Solving some past year school questions, I noticed this simple exponentiation question. $$ \text{True/False?} \\ ((-3)^2)^\frac{2}{5} = ((-3)^\frac{2}{5})^2 $$
At first, this seemed to be right, however, the answer claims it's incorrect. It says RHS is not real. I suppose the logic is this: $$ (-3)^\frac{2}{5} = x \implies x^\frac{5}{2} = -3 \implies (x^5)^\frac{1}{2} = -3 \implies \sqrt{x^5} = -3 $$ Which is a contradiction. But I don't agree, since the same argument can be applied to $(-3)^\frac{2}{1}$.

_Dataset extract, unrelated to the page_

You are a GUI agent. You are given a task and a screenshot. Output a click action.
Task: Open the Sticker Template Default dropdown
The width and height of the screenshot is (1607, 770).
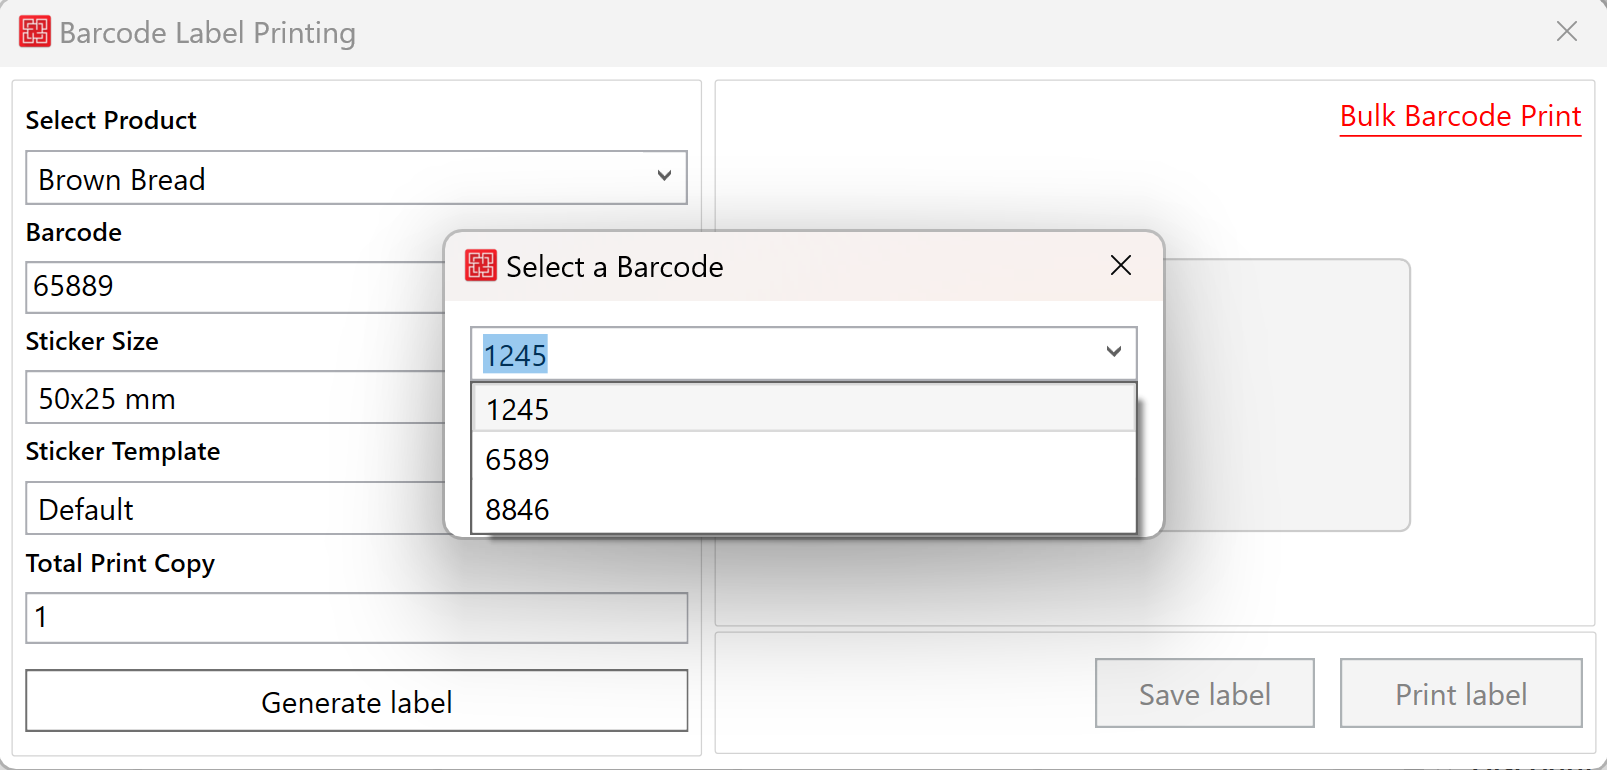click(x=235, y=509)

Now as far as I understand, $(-3)^\frac{2}{5} = ((-3)^\frac{1}{5})^2 = ((-3)^2)^\frac{1}{5} = \sqrt[5]{9}$ Which is real. But also, on the other hand, my calculator claims it's $0.479546655 + 1.47589285 i$, which I suspect is treating the expression as: $$ (-1)^\frac{2}{5} \times 3^\frac{2}{5} = (e^{i\pi})^\frac{2}{5} \times 3^\frac{2}{5} = e^{i\frac{2\pi}{5}} \times 3^\frac{2}{5} = (\cos(\frac{2\pi}{5}) + i.\sin(\frac{2\pi}{5})) \times 3^\frac{2}{5} $$ which is complex. Is there a concrete answer to this question? Or does it eventually come down to the author's definition of fractional exponentiation?